> [Document]:
========================================================================

On 2025-01-14 7:00 a.m., Peter Zijlstra wrote:
> On Mon, Jan 06, 2025 at 06:21:03AM -0800, kan.liang@linux.intel.com wrote:
>> @@ -4059,6 +4087,12 @@ static int intel_pmu_hw_config(struct perf_event *event)
>>  		event->hw.flags |= PERF_X86_EVENT_PEBS_VIA_PT;
>>  	}
>>  
>> +	if ((event->attr.sample_type & PERF_SAMPLE_READ) &&
>> +	    (x86_pmu.intel_cap.pebs_format >= 6) &&
>> +	    is_sampling_event(event) &&
>> +	    event->attr.precise_ip)
>> +			event->group_leader->hw.flags |= PERF_X86_EVENT_PEBS_CNTR;
>> +
> 
> White space fail, easily fixed though.
> 
>>  	if ((event->attr.type == PERF_TYPE_HARDWARE) ||
>>  	    (event->attr.type == PERF_TYPE_HW_CACHE))
>>  		return 0;
>> @@ -4167,6 +4201,24 @@ static int intel_pmu_hw_config(struct perf_event *event)
>>  	return 0;
>>  }
>>  
>> +static int intel_pmu_schedule_events(struct cpu_hw_events *cpuc, int n, int *assign)
>> +{
>> +	struct perf_event *event;
>> +	int ret = x86_schedule_events(cpuc, n, assign);
>> +
>> +	if (ret)
>> +		return ret;
>> +
>> +	if (cpuc->is_fake)
>> +		return ret;
>> +
>> +	event = cpuc->event_list[n - 1];
>> +	if (event && is_pebs_counter_event_group(event))

========================================================================

Pointing entries for documents and screenshots
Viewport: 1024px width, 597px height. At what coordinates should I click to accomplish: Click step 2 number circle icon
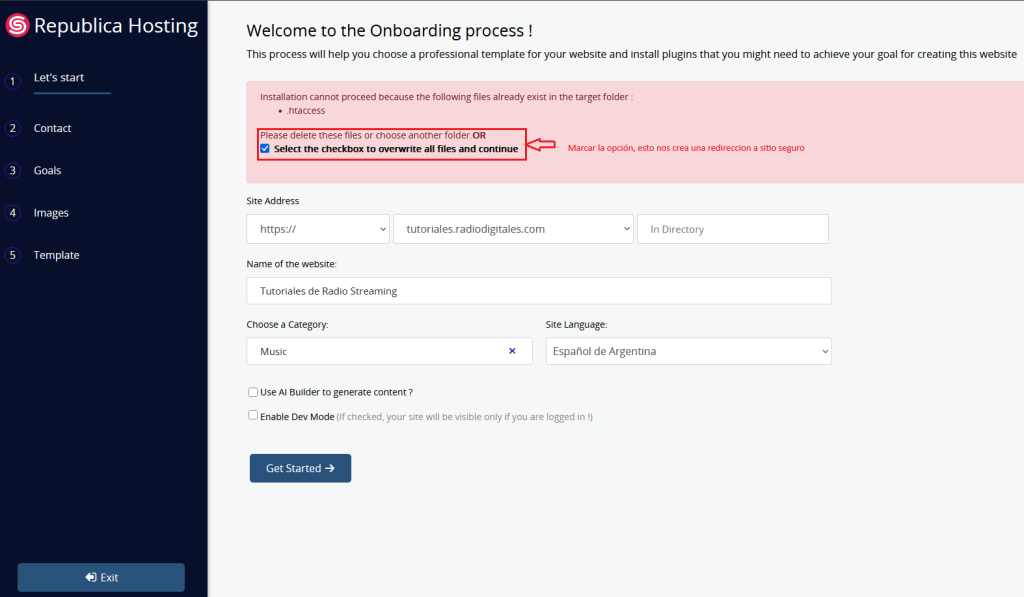[x=13, y=128]
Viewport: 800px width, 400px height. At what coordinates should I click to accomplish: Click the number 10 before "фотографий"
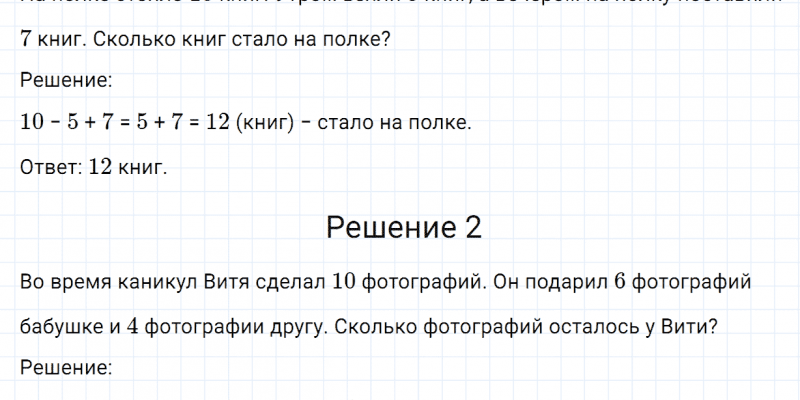coord(344,283)
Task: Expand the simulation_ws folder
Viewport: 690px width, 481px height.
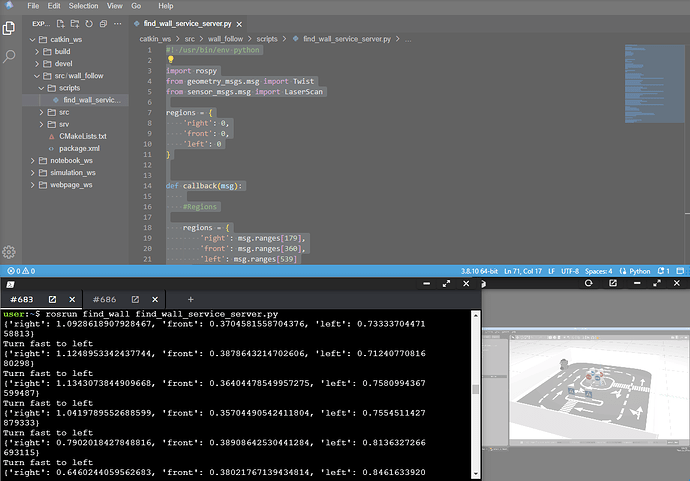Action: point(71,172)
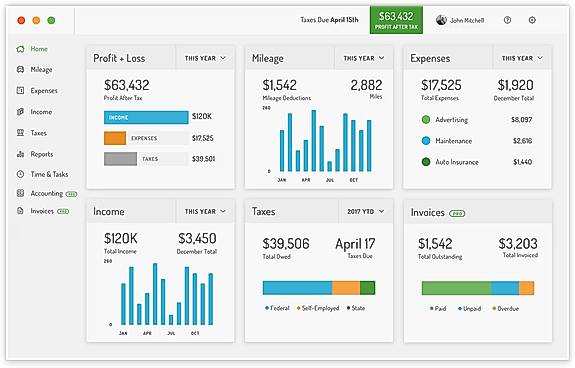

========================================================================

> [Complete the following]:
1. Answer these from the kernel patch review:
(a) Whose email address is given as the author of the quoted message dated Mon, Jan 06, 2025?
(b) What minimum value of x86_pmu.intel_cap.pebs_format does the added condition require?
(c) Which function does intel_pmu_schedule_events call to initialize ret?
2. Continue the kernel patch review from the point where it stops.
The listing comes from a different source than the kernel patch review.

> [Answers for this exercise]:
1.
(a) kan.liang@linux.intel.com
(b) 6 (the condition is pebs_format >= 6)
(c) x86_schedule_events(cpuc, n, assign)

2.
>> +		intel_pmu_pebs_update_cfg(cpuc, n, assign);
>> +
>> +	return 0;
>> +}
> 
> This lit up the WTF'o'meter for a bit. This needs a comment at the very
> least, but I also hate how this relies on the core code never doing a
> transaction larger than a single group.
> 
> Furthermore, you can have multiple ->schedule_events() calls in a single
> pmu_disable() section, so why is schedule_events() the right place to do
> this?
> 
> Could it not happen that you add group-a, which has this PEBS_CNTR thing
> on, computes the fancy new pebs_data_cfg field. Then adds another event,
> which perturbs the counter placement, does not update the pebs_data_cfg
> and you're up a creek?
> > I would've thought that x86_pmu_enable() would be a better place for
> this -- that's the one place where everything is set up, right before it
> is made to go.

Yes, the x86_pmu_enable() seems a better place for the global setup.

> Only problem seems to be x86_pmu_enable_all() /
> x86_pmu.enable_all() isn't given the right information, but that should
> be fixable. Maybe clear cpuc->n_added after calling enable_all() ?


Not the x86_pmu_enable_all(). The setup should be done before
x86_pmu_start(), which update the MSR_PEBS_DATA_CFG.

I will send out a V9 to address it.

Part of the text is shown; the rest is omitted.